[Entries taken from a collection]
☆ ☆ ☆ ☆ ☆ ☆ ☆
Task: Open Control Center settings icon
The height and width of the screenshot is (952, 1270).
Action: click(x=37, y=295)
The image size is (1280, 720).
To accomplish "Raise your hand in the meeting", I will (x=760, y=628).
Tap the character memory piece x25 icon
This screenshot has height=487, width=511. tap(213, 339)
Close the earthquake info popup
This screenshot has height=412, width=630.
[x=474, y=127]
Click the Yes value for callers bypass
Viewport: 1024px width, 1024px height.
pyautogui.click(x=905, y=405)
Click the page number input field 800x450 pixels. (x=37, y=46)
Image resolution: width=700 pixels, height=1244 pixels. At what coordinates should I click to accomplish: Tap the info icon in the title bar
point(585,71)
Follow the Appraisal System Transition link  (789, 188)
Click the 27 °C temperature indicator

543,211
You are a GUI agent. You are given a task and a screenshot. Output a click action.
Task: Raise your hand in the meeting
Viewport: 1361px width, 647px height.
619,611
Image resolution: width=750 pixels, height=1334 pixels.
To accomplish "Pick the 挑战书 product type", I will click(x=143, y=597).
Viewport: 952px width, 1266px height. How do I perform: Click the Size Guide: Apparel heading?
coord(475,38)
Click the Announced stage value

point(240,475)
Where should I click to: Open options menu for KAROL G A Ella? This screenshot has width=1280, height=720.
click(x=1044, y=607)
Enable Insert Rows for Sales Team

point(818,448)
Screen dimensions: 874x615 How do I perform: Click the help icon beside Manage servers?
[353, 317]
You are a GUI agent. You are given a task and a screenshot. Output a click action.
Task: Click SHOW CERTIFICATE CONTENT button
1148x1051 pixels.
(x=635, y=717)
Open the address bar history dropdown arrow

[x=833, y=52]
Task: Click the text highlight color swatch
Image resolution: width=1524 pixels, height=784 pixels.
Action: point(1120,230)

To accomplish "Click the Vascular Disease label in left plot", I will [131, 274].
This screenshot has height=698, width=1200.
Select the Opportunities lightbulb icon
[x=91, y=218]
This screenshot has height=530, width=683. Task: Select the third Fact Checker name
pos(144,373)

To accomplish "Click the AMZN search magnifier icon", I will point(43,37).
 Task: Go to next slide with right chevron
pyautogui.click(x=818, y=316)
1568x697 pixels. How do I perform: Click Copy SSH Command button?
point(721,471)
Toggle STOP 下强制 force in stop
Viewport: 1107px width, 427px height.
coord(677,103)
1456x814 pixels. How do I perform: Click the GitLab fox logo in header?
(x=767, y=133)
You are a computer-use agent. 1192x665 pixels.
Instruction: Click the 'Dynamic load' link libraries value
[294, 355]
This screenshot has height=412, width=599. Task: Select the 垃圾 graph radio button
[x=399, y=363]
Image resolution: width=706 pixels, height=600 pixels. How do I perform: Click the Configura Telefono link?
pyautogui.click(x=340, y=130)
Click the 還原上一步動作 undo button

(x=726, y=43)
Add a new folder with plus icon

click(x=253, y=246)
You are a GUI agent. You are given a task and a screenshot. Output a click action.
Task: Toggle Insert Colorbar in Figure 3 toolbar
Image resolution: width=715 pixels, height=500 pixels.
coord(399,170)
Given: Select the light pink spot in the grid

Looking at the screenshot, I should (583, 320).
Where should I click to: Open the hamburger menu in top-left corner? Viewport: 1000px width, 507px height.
☆ ☆ ☆ ☆ ☆ ☆ ☆
[WHAT TO DO]
Please write the data above out again, exactly the same.

[TASK ANSWER]
Task: Open Control Center settings icon
The height and width of the screenshot is (952, 1270).
Action: click(x=37, y=295)
The image size is (1280, 720).
To accomplish "Raise your hand in the meeting", I will (x=760, y=628).
Tap the character memory piece x25 icon
This screenshot has height=487, width=511. tap(213, 339)
Close the earthquake info popup
This screenshot has height=412, width=630.
[x=474, y=127]
Click the Yes value for callers bypass
Viewport: 1024px width, 1024px height.
pyautogui.click(x=905, y=405)
Click the page number input field 800x450 pixels. (x=37, y=46)
Image resolution: width=700 pixels, height=1244 pixels. At what coordinates should I click to accomplish: Tap the info icon in the title bar
point(585,71)
Follow the Appraisal System Transition link  (789, 188)
Click the 27 °C temperature indicator

543,211
You are a GUI agent. You are given a task and a screenshot. Output a click action.
Task: Raise your hand in the meeting
Viewport: 1361px width, 647px height.
619,611
Image resolution: width=750 pixels, height=1334 pixels.
To accomplish "Pick the 挑战书 product type", I will click(x=143, y=597).
Viewport: 952px width, 1266px height. How do I perform: Click the Size Guide: Apparel heading?
coord(475,38)
Click the Announced stage value

point(240,475)
Where should I click to: Open options menu for KAROL G A Ella? This screenshot has width=1280, height=720.
click(x=1044, y=607)
Enable Insert Rows for Sales Team

point(818,448)
Screen dimensions: 874x615 How do I perform: Click the help icon beside Manage servers?
[353, 317]
You are a GUI agent. You are given a task and a screenshot. Output a click action.
Task: Click SHOW CERTIFICATE CONTENT button
1148x1051 pixels.
(x=635, y=717)
Open the address bar history dropdown arrow

[x=833, y=52]
Task: Click the text highlight color swatch
Image resolution: width=1524 pixels, height=784 pixels.
Action: point(1120,230)

To accomplish "Click the Vascular Disease label in left plot", I will [131, 274].
This screenshot has height=698, width=1200.
Select the Opportunities lightbulb icon
[x=91, y=218]
This screenshot has height=530, width=683. Task: Select the third Fact Checker name
pos(144,373)

To accomplish "Click the AMZN search magnifier icon", I will point(43,37).
 Task: Go to next slide with right chevron
pyautogui.click(x=818, y=316)
1568x697 pixels. How do I perform: Click Copy SSH Command button?
point(721,471)
Toggle STOP 下强制 force in stop
Viewport: 1107px width, 427px height.
coord(677,103)
1456x814 pixels. How do I perform: Click the GitLab fox logo in header?
(x=767, y=133)
You are a computer-use agent. 1192x665 pixels.
Instruction: Click the 'Dynamic load' link libraries value
[294, 355]
This screenshot has height=412, width=599. Task: Select the 垃圾 graph radio button
[x=399, y=363]
Image resolution: width=706 pixels, height=600 pixels. How do I perform: Click the Configura Telefono link?
pyautogui.click(x=340, y=130)
Click the 還原上一步動作 undo button

(x=726, y=43)
Add a new folder with plus icon

click(x=253, y=246)
You are a GUI agent. You are given a task and a screenshot. Output a click action.
Task: Toggle Insert Colorbar in Figure 3 toolbar
Image resolution: width=715 pixels, height=500 pixels.
coord(399,170)
Given: Select the light pink spot in the grid

Looking at the screenshot, I should (583, 320).
Where should I click to: Open the hamburger menu in top-left corner? Viewport: 1000px width, 507px height.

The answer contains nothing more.